🤖 AI Summary
Existing medical large language model (LLM) evaluation benchmarks inadequately assess reasoning reliability, focusing solely on final answer accuracy while neglecting two critical safety dimensions: Chain-of-Thought (CoT) faithfulness—i.e., logical and factual consistency between reasoning steps and answers—and anti-sycophancy—the ability to resist misleading or manipulative prompts.
Method: We introduce the first safety-performance co-evaluation benchmark for medical LLMs, comprising 1,804 medical reasoning questions and seven categories of adversarial prompts. We establish a three-dimensional evaluation framework measuring accuracy, CoT faithfulness, and anti-sycophancy, and propose a novel 45° trade-off diagram to quantify the safety–performance balance.

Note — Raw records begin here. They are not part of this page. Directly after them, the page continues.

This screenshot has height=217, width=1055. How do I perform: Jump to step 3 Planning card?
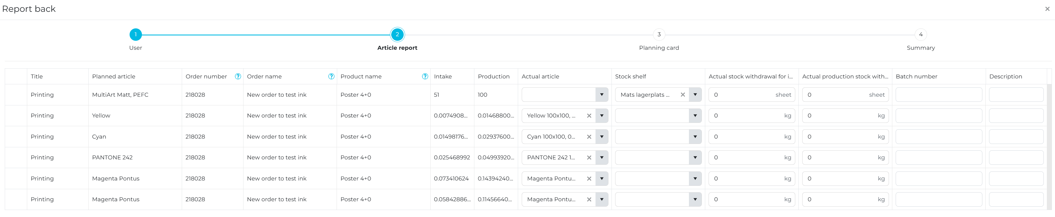click(x=659, y=35)
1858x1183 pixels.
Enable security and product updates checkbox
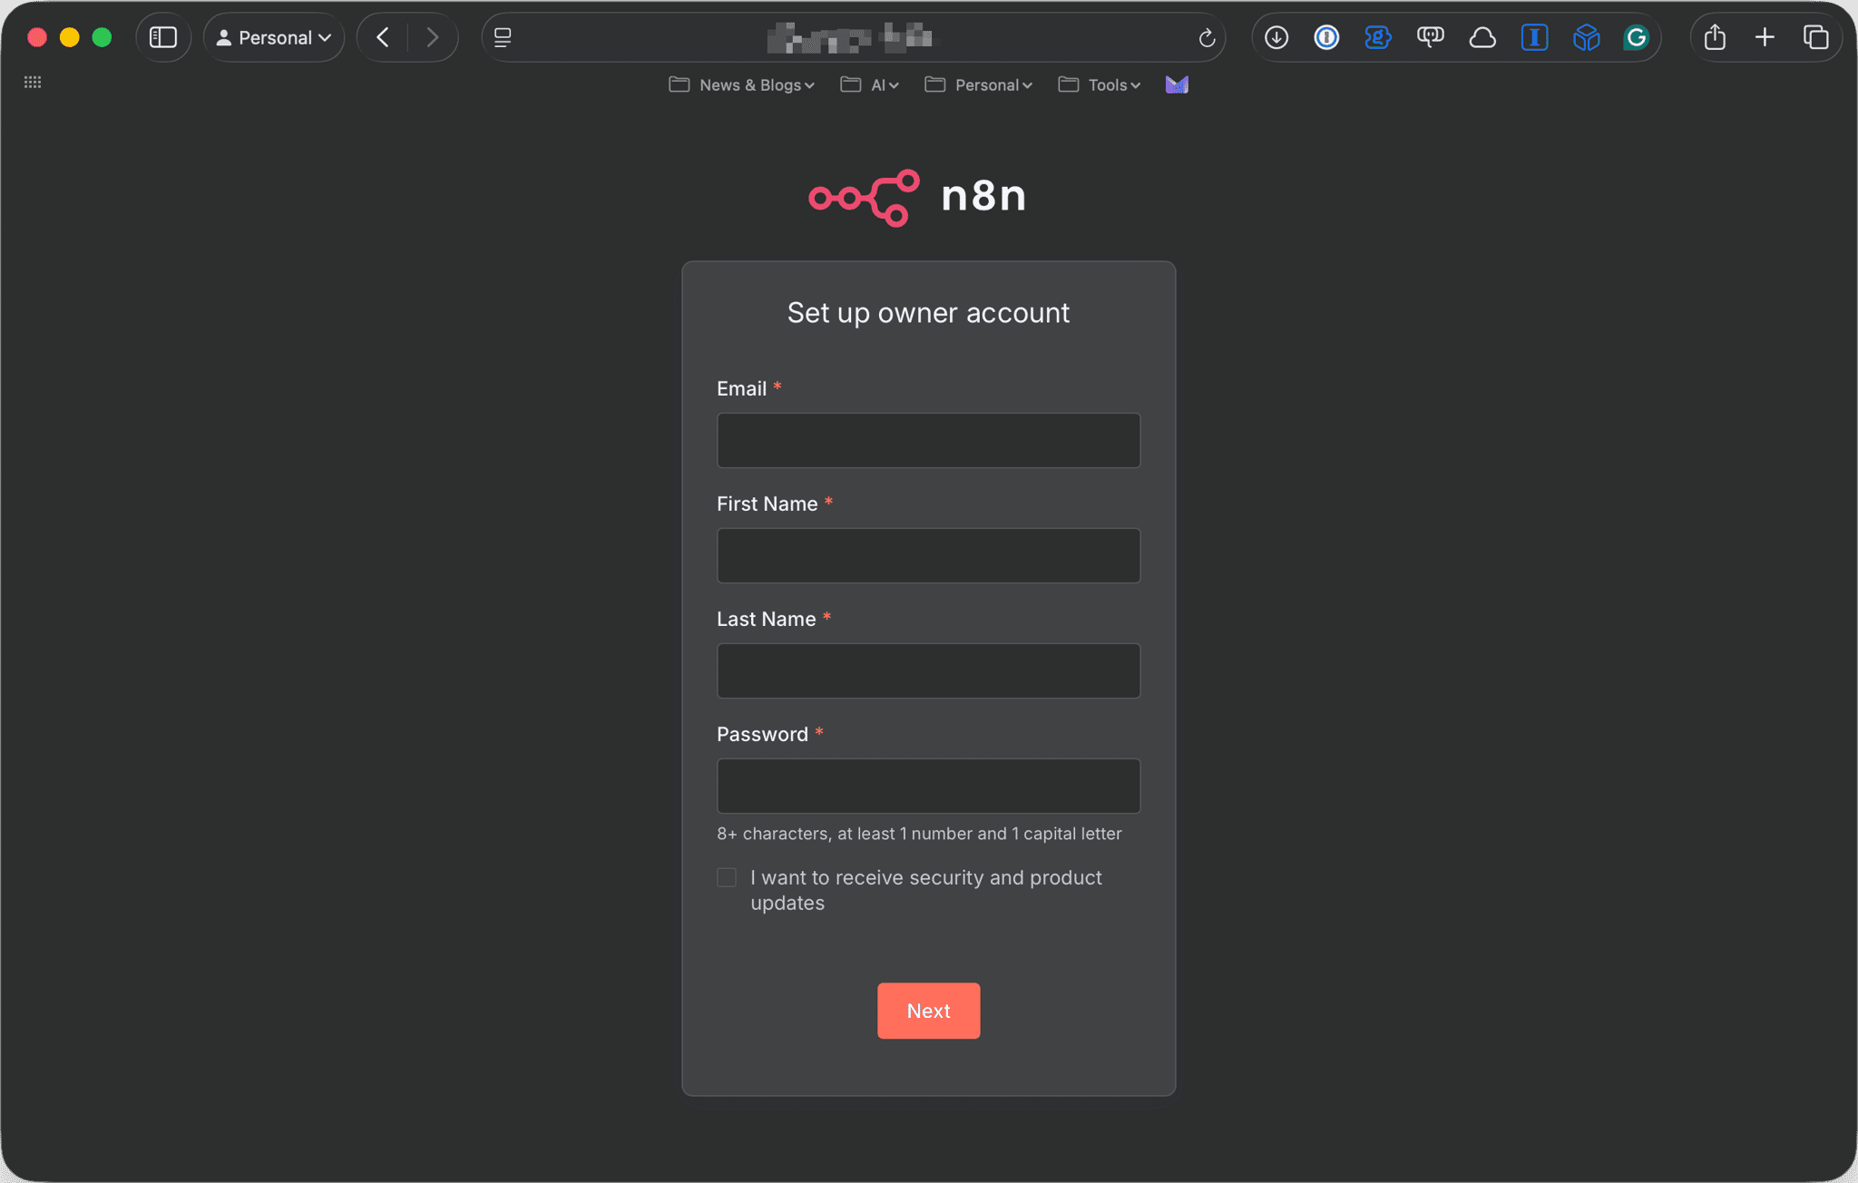727,877
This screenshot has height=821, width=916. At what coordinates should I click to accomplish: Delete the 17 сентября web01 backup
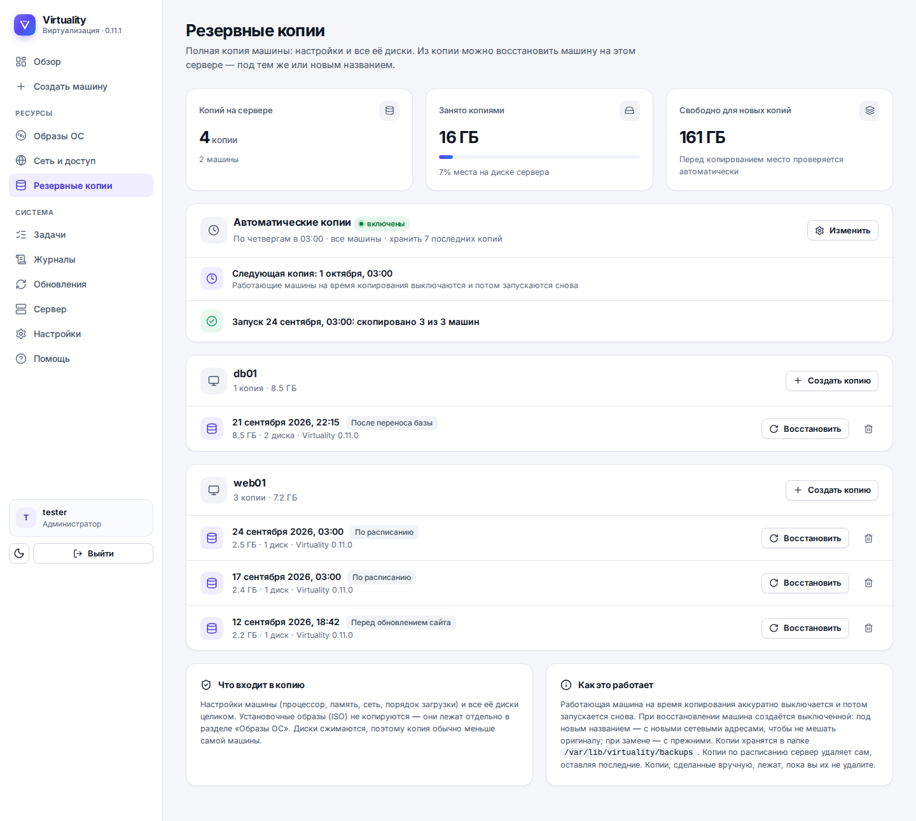[x=868, y=583]
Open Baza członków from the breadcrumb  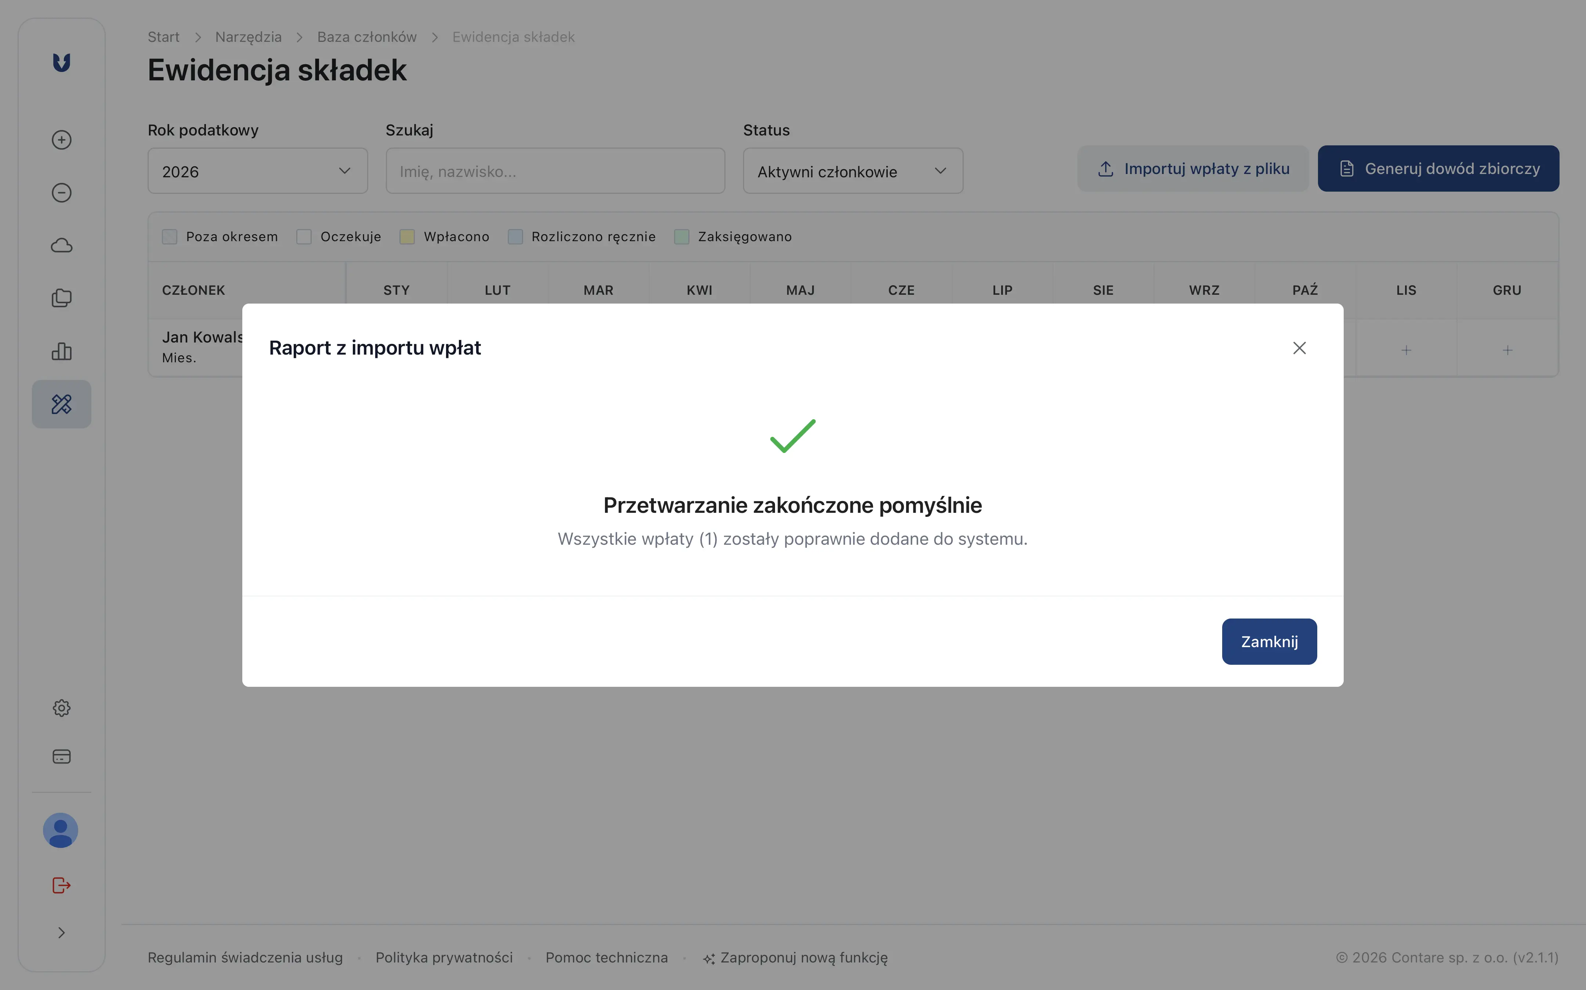367,37
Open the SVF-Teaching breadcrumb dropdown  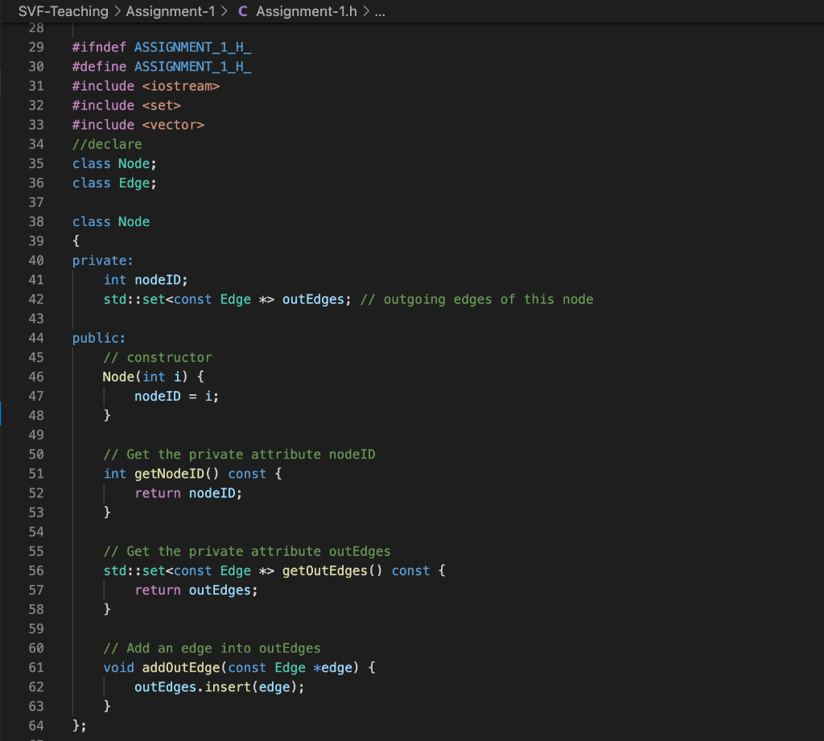[64, 11]
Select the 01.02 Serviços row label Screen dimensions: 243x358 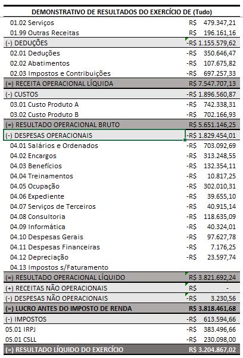click(x=32, y=23)
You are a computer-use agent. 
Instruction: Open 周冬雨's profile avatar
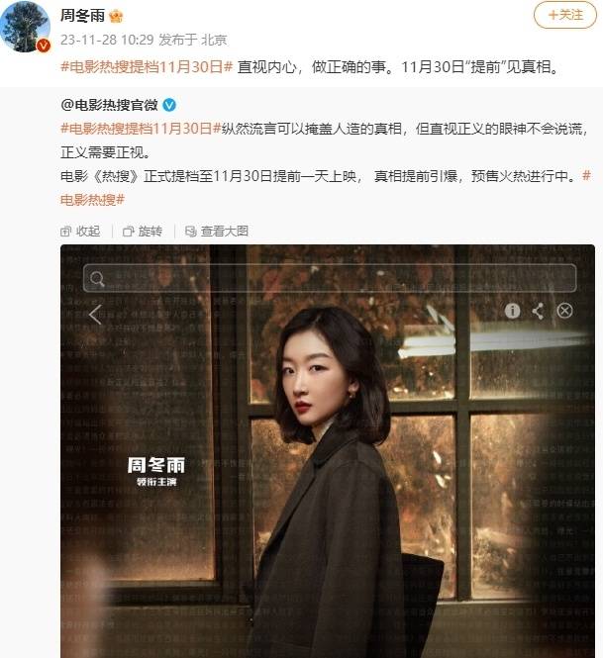click(x=25, y=26)
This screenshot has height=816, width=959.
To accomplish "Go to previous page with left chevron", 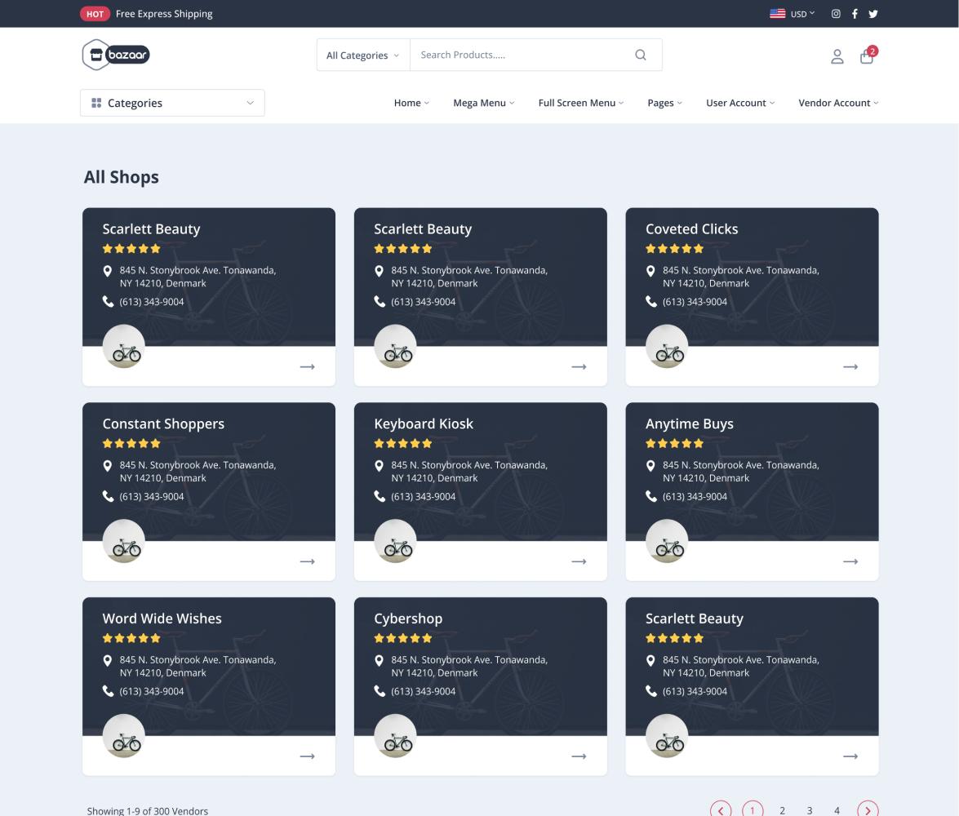I will [x=721, y=809].
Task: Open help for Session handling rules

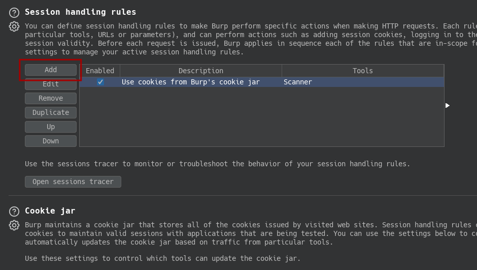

Contribution/Results: Evaluating 189K+ reasoning traces across seven representative LLM families, we find none surpass the ideal safety–performance boundary. Among open-weight models, QwQ-32B achieves the best trade-off (43.81°). All code and data are publicly released.
📝 Abstract
With the increasing use of large language models (LLMs) in medical decision-support, it is essential to evaluate not only their final answers but also the reliability of their reasoning. Two key risks are Chain-of-Thought (CoT) faithfulness -- whether reasoning aligns with responses and medical facts -- and sycophancy, where models follow misleading cues over correctness. Existing benchmarks often collapse such vulnerabilities into single accuracy scores. To address this, we introduce MedOmni-45 Degrees, a benchmark and workflow designed to quantify safety-performance trade-offs under manipulative hint conditions. It contains 1,804 reasoning-focused medical questions across six specialties and three task types, including 500 from MedMCQA. Each question is paired with seven manipulative hint types and a no-hint baseline, producing about 27K inputs. We evaluate seven LLMs spanning open- vs. closed-source, general-purpose vs. medical, and base vs. reasoning-enhanced models, totaling over 189K inferences. Three metrics -- Accuracy, CoT-Faithfulness, and Anti-Sycophancy -- are combined into a composite score visualized with a 45 Degrees plot. Results show a consistent safety-performance trade-off, with no model surpassing the diagonal. The open-source QwQ-32B performs closest (43.81 Degrees), balancing safety and accuracy but not leading in both. MedOmni-45 Degrees thus provides a focused benchmark for exposing reasoning vulnerabilities in medical LLMs and guiding safer model development.